生後6か月の母「知り合いいなくて不安」赤ちゃんの4割が移住者世帯の屋久島“やさしい弁当の時間”【ちいきのチカラ(16)】
シリーズでお伝えしている「ちいきのチカラ」。
屋久島で妊婦や子育て家庭をお弁当を通してサポートする取り組みがあります。移住者の多い屋久島で、地域が支え合う島の取り組みを取材しました。 お弁当を通してサポートする取り組み雨の中、1軒の家を訪れる女性。NPO法人「こそだて支援comono」の兒玉保光さん(43)です。
兒玉さんは屋久島町と連携して出産前の妊婦や1歳までの子どもを育てる家庭に週に1回、700円のお弁当を無料で届けています。
(利用者)「移住者も多いのでこういう人がいると心強いだろうと思う」
(兒玉さん)「『あったらいいな』を形にしたのがはじまり」
1年におよそ60人の赤ちゃんが生まれる屋久島。弁当宅配サービスは屋久島町の事業で島の36世帯が利用しています。
生後6か月の母「知り合いいなくて不安」島で暮らす園田美侑季さん(31)と生後半年になる娘の美月穂ちゃんです。酒造会社で働く夫の転勤で、およそ1年前に屋久島に引っ越してきました。
(鹿児島市から移住 園田美侑季さん)「めちゃめちゃ不安でした、知り合いがいなくて」
初めての子育てに追われる日々。ゆっくり食事をとる余裕はありません。
(鹿児島市から移住 園田美侑季さん)「冷凍食品を買ってはいる、温めてたべる時間がうまくとれない」
この日は週に1回弁当宅配がある水曜日です。美月穂ちゃんが眠くなり始めたころ…。
兒玉さんがやってきました!
日中は家で美月穂ちゃんと二人っきりの園田さん。兒玉さんとの会話はホッとできる時間です。
お弁当の日 増える家族の会話夜、夫の岳憲さんが仕事から帰ってきました。受け取った2人分のお弁当を食べます。
(夫・岳憲さん)「帰ってからやることが減るだけで、心に余裕が出来る」
普段、夕食を作るのは夫の岳憲さん。準備と片付けが必要ないお弁当のある水曜日は、家族の会話が増えます。
(園田美侑季さん)「お弁当の日以外は淡々とこなして、会話するのも子供が寝た午後9時すぎ」
(夫・岳憲さん)「口ゲンカしたときも、口ゲンカが出来るほどちゃんと話せたから楽しかった」
宅配の取り組みを続ける兒玉さんも埼玉県から移住屋久島町の出生数は10年前の111人から現在の62人へと減少していますが、移住世帯の割合は4割へと増えていて孤立させない支援が大切です。

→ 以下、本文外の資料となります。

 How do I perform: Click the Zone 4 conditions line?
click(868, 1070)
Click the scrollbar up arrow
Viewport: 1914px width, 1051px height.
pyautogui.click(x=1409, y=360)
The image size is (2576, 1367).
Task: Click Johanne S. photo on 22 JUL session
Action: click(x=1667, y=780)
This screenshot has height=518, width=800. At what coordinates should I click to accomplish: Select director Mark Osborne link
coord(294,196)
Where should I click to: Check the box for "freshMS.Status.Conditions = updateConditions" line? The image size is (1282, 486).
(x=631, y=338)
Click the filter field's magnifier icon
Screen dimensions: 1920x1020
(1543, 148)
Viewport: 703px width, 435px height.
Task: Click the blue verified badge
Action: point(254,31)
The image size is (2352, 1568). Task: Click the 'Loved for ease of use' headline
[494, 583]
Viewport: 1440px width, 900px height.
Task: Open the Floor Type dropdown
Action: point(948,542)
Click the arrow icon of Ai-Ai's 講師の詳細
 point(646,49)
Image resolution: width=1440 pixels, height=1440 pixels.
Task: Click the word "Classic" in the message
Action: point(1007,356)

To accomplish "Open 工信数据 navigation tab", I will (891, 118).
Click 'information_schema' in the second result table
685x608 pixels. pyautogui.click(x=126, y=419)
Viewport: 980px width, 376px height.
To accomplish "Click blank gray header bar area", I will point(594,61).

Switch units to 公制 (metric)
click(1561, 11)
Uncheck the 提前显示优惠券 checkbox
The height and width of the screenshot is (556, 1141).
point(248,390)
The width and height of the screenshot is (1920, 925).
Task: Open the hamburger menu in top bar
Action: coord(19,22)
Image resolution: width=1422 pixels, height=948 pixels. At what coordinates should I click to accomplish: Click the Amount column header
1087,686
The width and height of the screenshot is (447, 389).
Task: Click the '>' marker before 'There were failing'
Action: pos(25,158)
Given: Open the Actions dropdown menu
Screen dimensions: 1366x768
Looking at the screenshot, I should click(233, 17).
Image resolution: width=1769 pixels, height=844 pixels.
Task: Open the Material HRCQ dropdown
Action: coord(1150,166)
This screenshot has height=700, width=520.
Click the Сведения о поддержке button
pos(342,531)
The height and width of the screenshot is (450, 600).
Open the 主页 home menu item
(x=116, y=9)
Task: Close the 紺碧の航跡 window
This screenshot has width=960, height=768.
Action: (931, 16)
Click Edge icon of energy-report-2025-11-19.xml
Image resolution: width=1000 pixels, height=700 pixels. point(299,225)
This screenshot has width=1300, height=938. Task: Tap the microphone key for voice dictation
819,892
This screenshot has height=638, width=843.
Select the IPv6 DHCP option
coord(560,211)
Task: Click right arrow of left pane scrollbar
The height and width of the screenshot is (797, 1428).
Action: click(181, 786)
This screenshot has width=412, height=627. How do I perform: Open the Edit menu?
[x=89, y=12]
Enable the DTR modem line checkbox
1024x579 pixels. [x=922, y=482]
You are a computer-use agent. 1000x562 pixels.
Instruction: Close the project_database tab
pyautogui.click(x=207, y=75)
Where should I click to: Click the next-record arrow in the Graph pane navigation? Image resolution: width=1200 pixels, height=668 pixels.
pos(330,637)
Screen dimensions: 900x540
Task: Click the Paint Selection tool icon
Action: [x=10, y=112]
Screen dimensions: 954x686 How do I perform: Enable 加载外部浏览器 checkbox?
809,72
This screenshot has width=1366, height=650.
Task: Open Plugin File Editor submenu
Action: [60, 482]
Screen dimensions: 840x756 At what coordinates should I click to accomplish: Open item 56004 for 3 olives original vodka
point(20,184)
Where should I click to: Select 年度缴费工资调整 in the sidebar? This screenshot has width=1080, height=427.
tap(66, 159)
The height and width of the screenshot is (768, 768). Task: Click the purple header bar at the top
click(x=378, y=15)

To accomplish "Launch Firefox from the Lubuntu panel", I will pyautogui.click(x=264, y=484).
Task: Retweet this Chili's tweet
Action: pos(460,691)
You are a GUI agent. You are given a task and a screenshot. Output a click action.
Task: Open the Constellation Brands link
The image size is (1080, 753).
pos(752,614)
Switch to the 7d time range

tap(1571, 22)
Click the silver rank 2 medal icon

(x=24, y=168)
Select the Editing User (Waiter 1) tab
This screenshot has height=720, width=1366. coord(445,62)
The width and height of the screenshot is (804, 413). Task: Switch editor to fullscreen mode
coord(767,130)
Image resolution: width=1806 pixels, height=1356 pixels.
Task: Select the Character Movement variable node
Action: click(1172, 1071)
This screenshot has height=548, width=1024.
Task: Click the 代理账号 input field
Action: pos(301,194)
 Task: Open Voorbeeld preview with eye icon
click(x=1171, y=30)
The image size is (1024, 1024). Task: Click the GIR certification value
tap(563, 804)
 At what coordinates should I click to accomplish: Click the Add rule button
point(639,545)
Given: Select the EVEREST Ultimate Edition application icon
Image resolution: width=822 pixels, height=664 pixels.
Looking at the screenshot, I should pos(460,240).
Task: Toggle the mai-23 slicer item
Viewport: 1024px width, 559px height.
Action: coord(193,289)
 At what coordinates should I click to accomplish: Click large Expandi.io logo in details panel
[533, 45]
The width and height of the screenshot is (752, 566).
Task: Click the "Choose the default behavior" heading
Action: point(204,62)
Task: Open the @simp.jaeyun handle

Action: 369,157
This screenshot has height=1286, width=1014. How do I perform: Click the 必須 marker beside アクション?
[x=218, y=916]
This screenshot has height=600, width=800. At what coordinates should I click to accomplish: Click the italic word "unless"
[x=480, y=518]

週1回の弁当宅配の取り組みを続ける兒玉さんも2年前、埼玉県から移住してきました。自宅へ戻れば小学1年生と3年生の娘を育てる母親です。
夫の雄規さんは埼玉で暮らす両親の介護のため、島を離れていて、現在は親子3人暮らしです。
(兒玉さん)「キラキラしたときも時々はある。これが現実」
お弁当の宅配 始めたきっかけは妊婦や子育て世帯へのお弁当の宅配事業を始めたのは自身の出産がきっかけでした。
(兒玉さん)
「次の日の服を着て寝て、朝起きるけど、化粧する気力がない。徒歩5分のドラッグストアに抱っこ紐を着けて行くのが1日がかり」 「赤ちゃんも泣くし、私も一緒に泣いていた」 お弁当を受け取る側から作る側へこの日兒玉さんが訪れたのは森の中のカフェです。
カフェを営む丸山真実さん(39)。7歳と1歳の娘を育ています。半年前まで兒玉さんからお弁当を受け取る側でしたが、去年の10月から作る側になりました。
(兒玉さん)「妊娠中から知っているから、親戚の子みたい」
(丸山真実さん)「毎週来てくれると、今こうなったよって、子ども見せながら(話せる)。(会話)があるのが、弁当配達の価値だよね」
現在、丸山さんのカフェも合わせて7つの事業所が、交代で弁当を作っています。
(兒玉さん)「『自分が落ち着いたら次は(手伝う)』そう言ってもらえて、すごく幸せ」
(丸山真実さん)「それだけ、受け取ったから。ありがたい。循環していくといい」
(NPO法人・こそだて支援comno 兒玉保光さん)「気軽にちょっと喋りたい、ちょっとしんどいとき、つながれるツールがある。そういう地域が増えていけばいいな」
兒玉さんが始めた島でのお弁当の宅配は優しさとともに地域にひろがりつつあります。